#### ASSIGNED TASK:
The records follow. Transcribe only the lines from the line containing "1920x1032 pixels." through the end, both ends included, and leave out the pictures.

[Start of section]

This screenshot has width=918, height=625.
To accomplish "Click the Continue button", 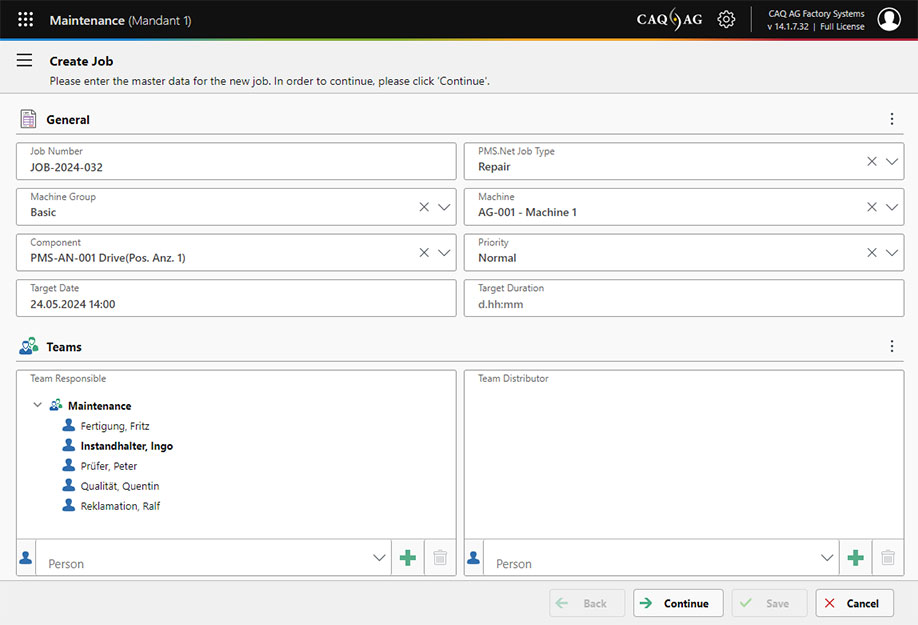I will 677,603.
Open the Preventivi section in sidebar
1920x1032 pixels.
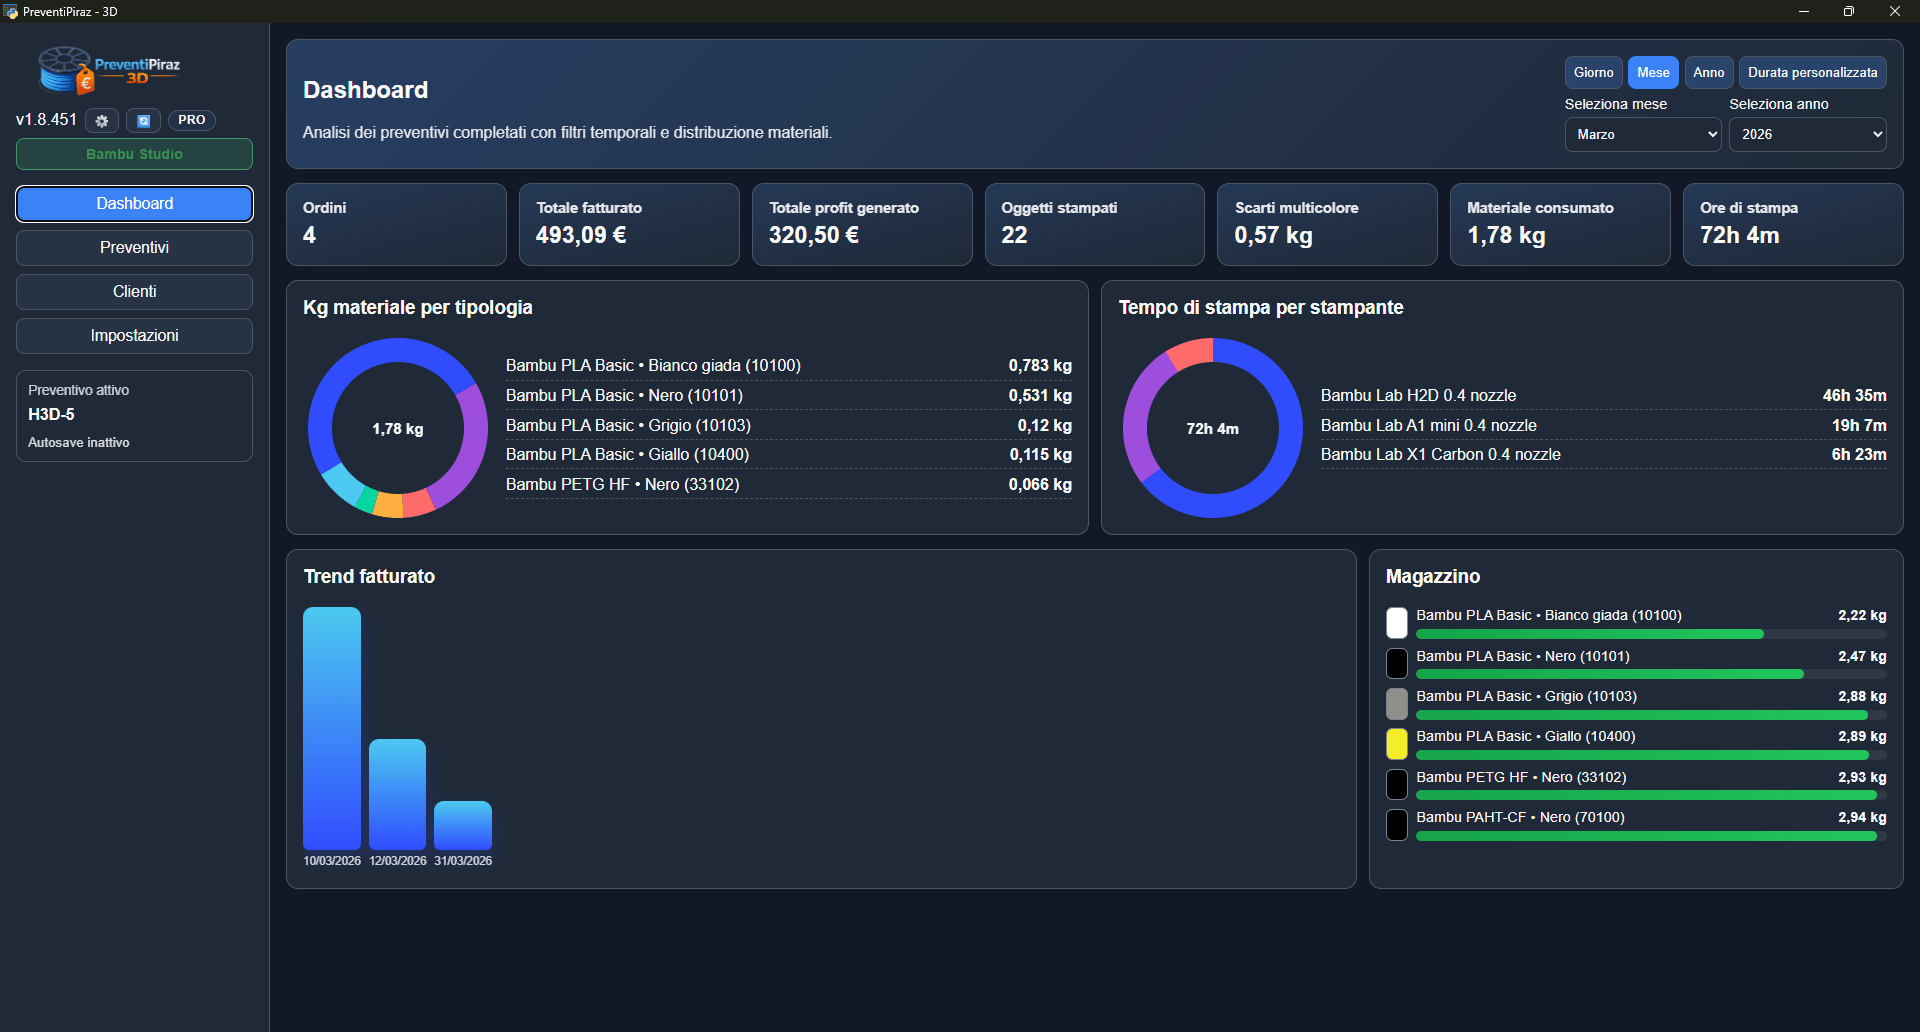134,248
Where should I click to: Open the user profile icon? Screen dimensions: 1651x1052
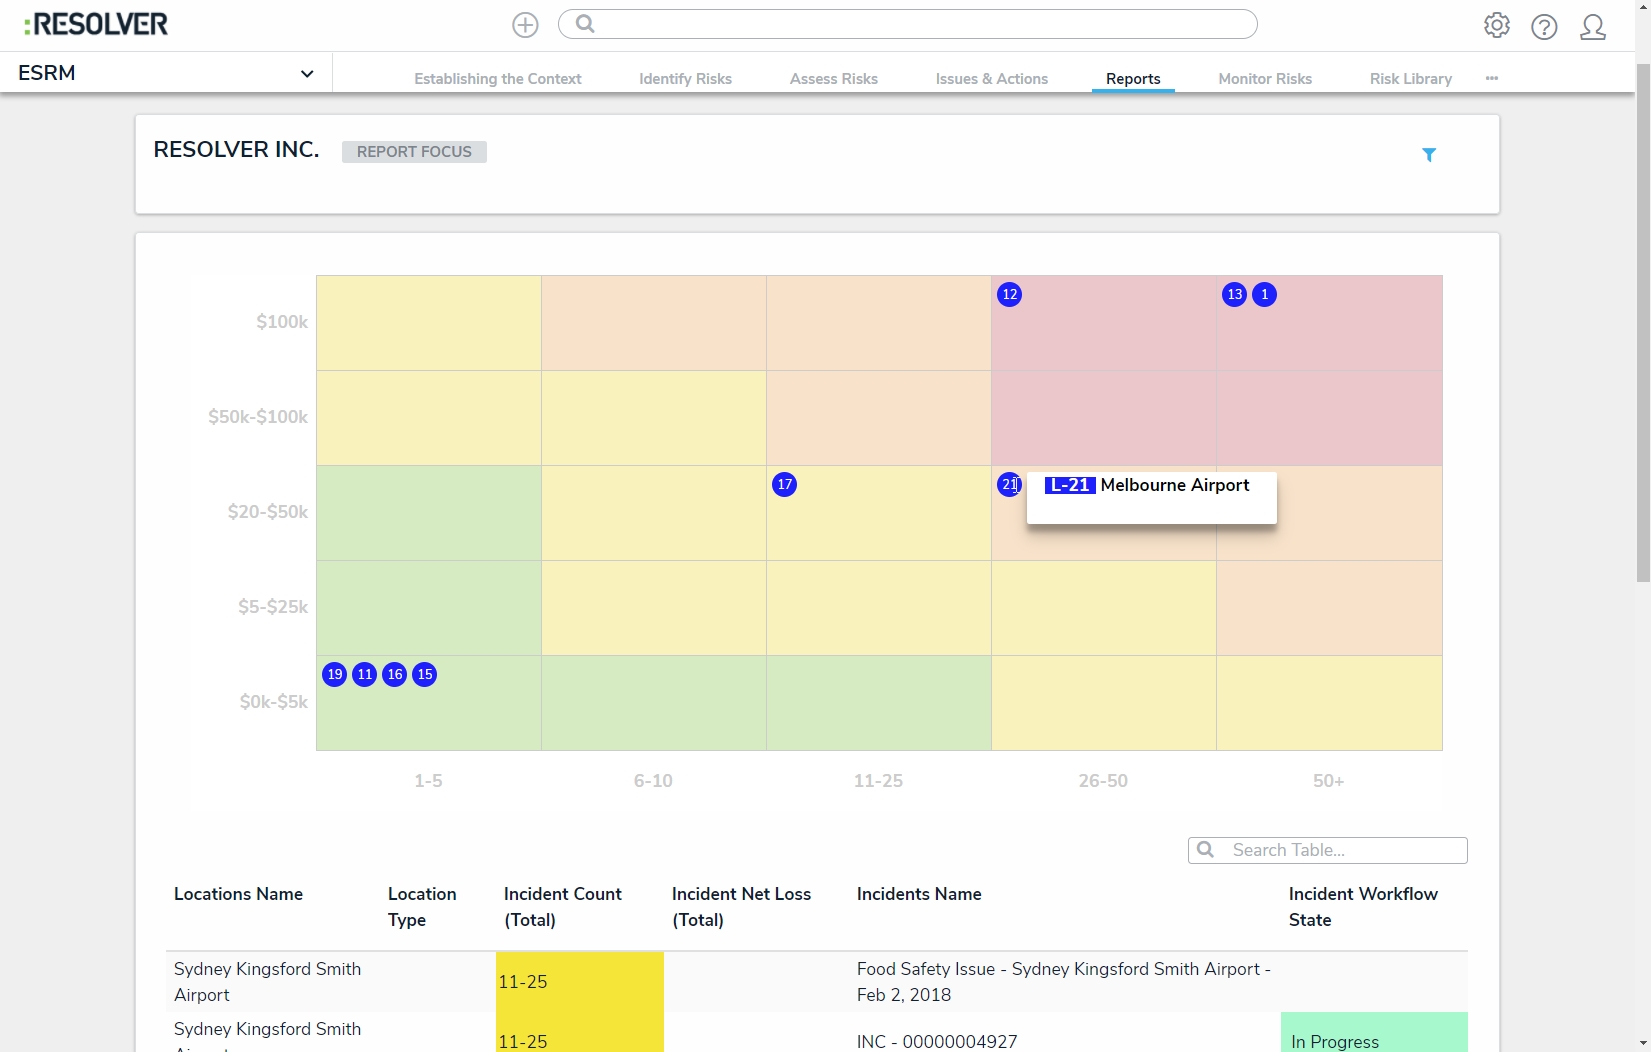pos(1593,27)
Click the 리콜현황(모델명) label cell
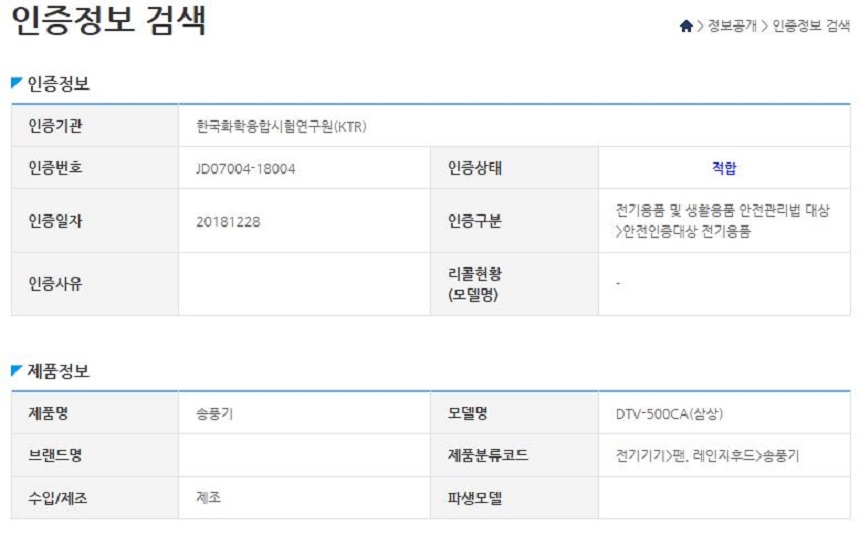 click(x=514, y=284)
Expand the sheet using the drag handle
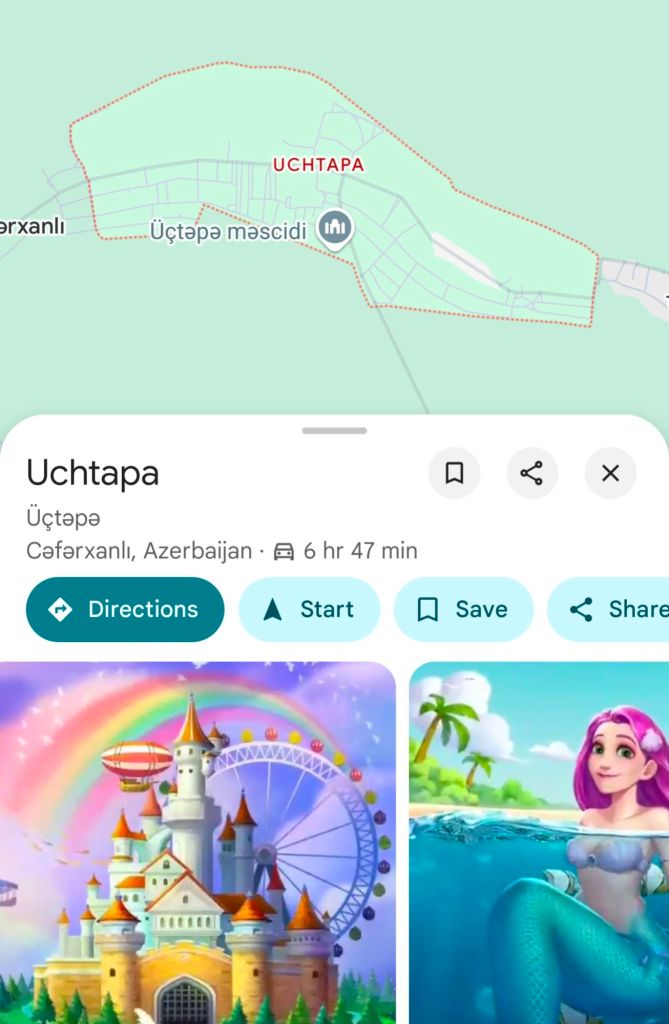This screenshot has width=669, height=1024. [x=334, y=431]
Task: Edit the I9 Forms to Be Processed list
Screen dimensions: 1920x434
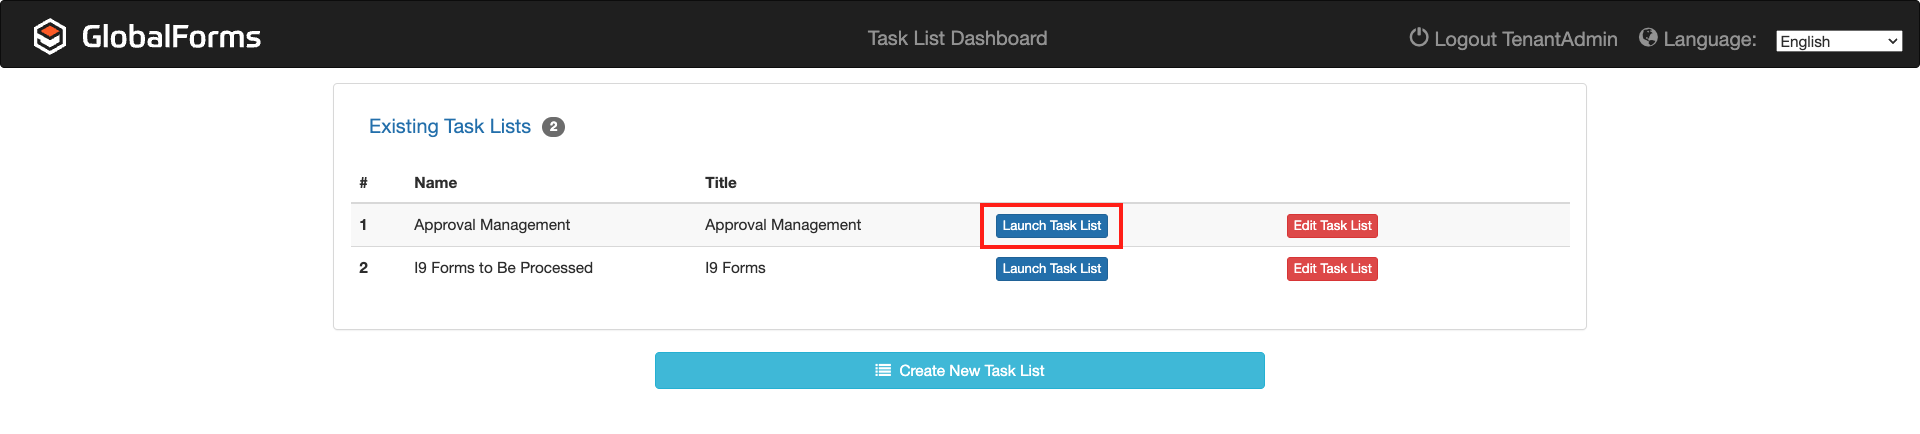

[End of section]

#### ANSWER FOR THIS EXERCISE:
1920x1032 pixels.
134,248
Where should I click to: Open the user profile icon? Screen dimensions: 1651x1052
pos(1593,27)
Click the 리콜현황(모델명) label cell
 click(x=514, y=284)
Expand the sheet using the drag handle
This screenshot has width=669, height=1024. [x=334, y=431]
Task: Edit the I9 Forms to Be Processed list
Screen dimensions: 1920x434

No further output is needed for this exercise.